Cumulative Learning Curves
These plots show cumulative accuracy as a function of problems seen, revealing the test-time learning dynamics of each method. DC-DL consistently maintains the highest cumulative accuracy after an initial learning phase.
AIME 2020–2024
The Baseline flatlines near 10% while DC-DL and DC-SCR separate from DC baselines around problem 40 and maintain a widening gap.
IneqMath
DC-Cu starts strong but gradually converges toward the Default as curation noise accumulates, while DC-DL maintains its advantage throughout the sequence.
MathEquationBalancer
DC-SCR and DC-DL reach near-perfect accuracy within the first 20 problems, while DC-Cu and DC-RS plateau near ~94% and the Baseline stalls at ~47%.
DataSIR
DC-SCR remains below all methods throughout, while DC-DL climbs to the top by problem 30, confirming that dual-embedding retrieval is decisive when strategy text alone is a poor retrieval signal.
Sensitivity Analysis: Strategy Dilution
To isolate the impact of contextual interference, we conduct a controlled sensitivity analysis on AIME 2021–2025 using an oracle retrieval protocol: the generator is provided with exactly one "gold" memory item (the correct strategy), plus a varying number of distractor strategies from unrelated problems.
| Configuration | Distractors (n) | Accuracy (%) | Relative Decay |
|---|---|---|---|
| Oracle Strategy | 0 | 22.5% | — |
| Low Distraction | 10 | 19.2% | −14.7% |
| High Distraction | 50 | 15.8% | −29.8% |
Accuracy exhibits consistent decay as distractors increase, establishing a concrete empirical upper bound on distractor tolerance and validating the necessity of selective curation.
Limitation Analysis: MMLU-Pro
To probe the limits of our approach, we evaluate on two MMLU-Pro subsets — Engineering and Physics — each containing 250 multiple-choice questions drawn from graduate-level professional exams. Unlike AIME or IneqMath, these questions primarily test domain knowledge and factual recall rather than transferable problem-solving strategies.

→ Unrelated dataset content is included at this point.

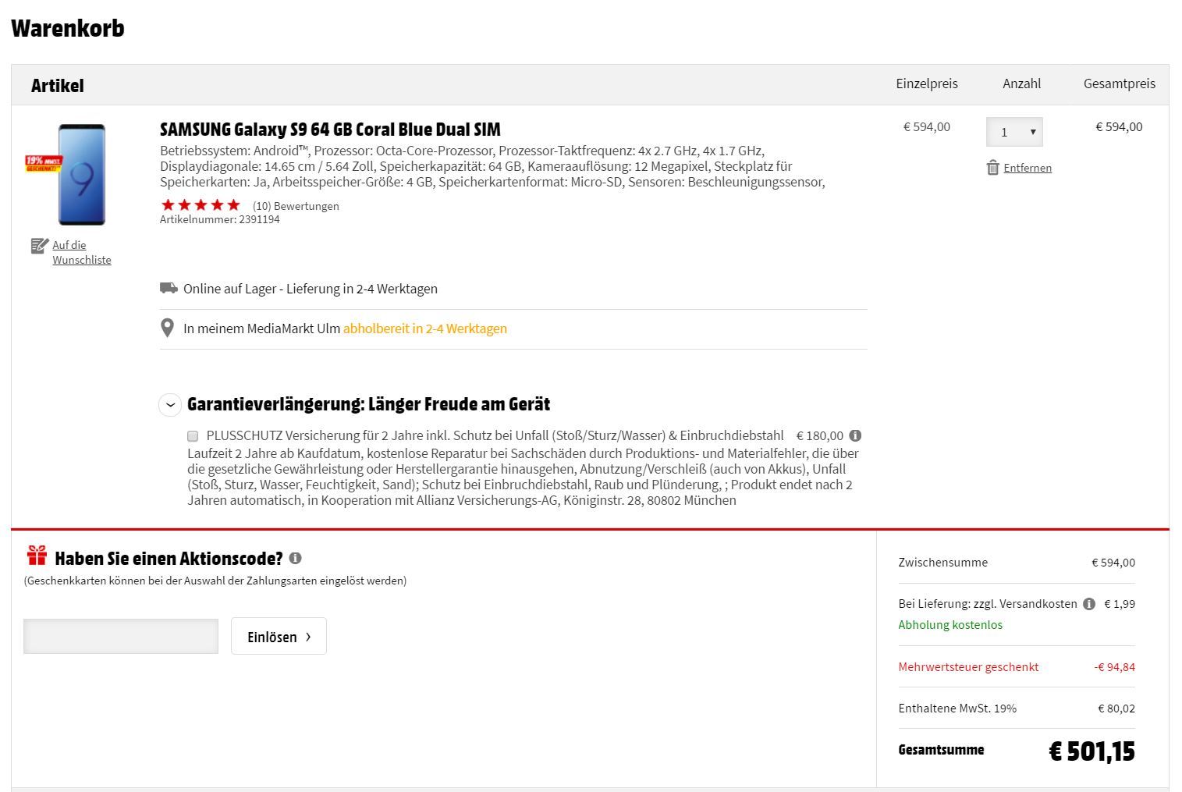Click the five-star rating stars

| Method | Eng. (GPT-4o) | Eng. (GPT-5) | Phys. (GPT-4o) | Phys. (GPT-5) |
|---|---|---|---|---|
| Default / Baseline | 53.6% | 64.8% | 76.0% | 83.2% |
| EmptyCheatsheet | 52.8% | — | 75.2% | — |
| DC-Cu | 46.1% | 63.6% | 76.0% | 85.2% |
| FullHistoryAppend | — | 72.0% | — | 89.6% |
| Dynamic Retrieval | 48.8% | 72.0% | — | 89.6% |
| DC-RS | 51.6% | 72.4% | 75.6% | 89.2% |
| DC-SCR (ours) | 53.6% | 66.8% | 73.2%† | 82.8%† |
| DC-DL (ours) | 51.6% | 67.2% | 72.0%† | 85.2% |
† Below the Default baseline.
MMLU-Pro Engineering (GPT-5)
MMLU-Pro Physics (GPT-5)
Key Takeaways
- Our methods do not outperform DC baselines on knowledge-recall tasks. DC-RS reaches 72.4% on GPT-5 Engineering while DC-DL achieves only 67.2%.
- Simple retrieval methods dominate. FullHistoryAppend and Dynamic Retrieval (72.0% / 89.6% on GPT-5) outperform all structured-memory methods, suggesting that raw past examples help more than distilled strategies on factual tasks.
- Memory overhead without accuracy gains. DC-SCR accumulates over 1,200 KB of memory and DC-DL over 700 KB, while DC baselines remain below 50 KB — all for no accuracy benefit.
These results confirm that Dynamic Ledger is most effective when the task distribution contains recurring, transferable problem-solving patterns. Adapting the framework to knowledge-centric tasks remains an open direction.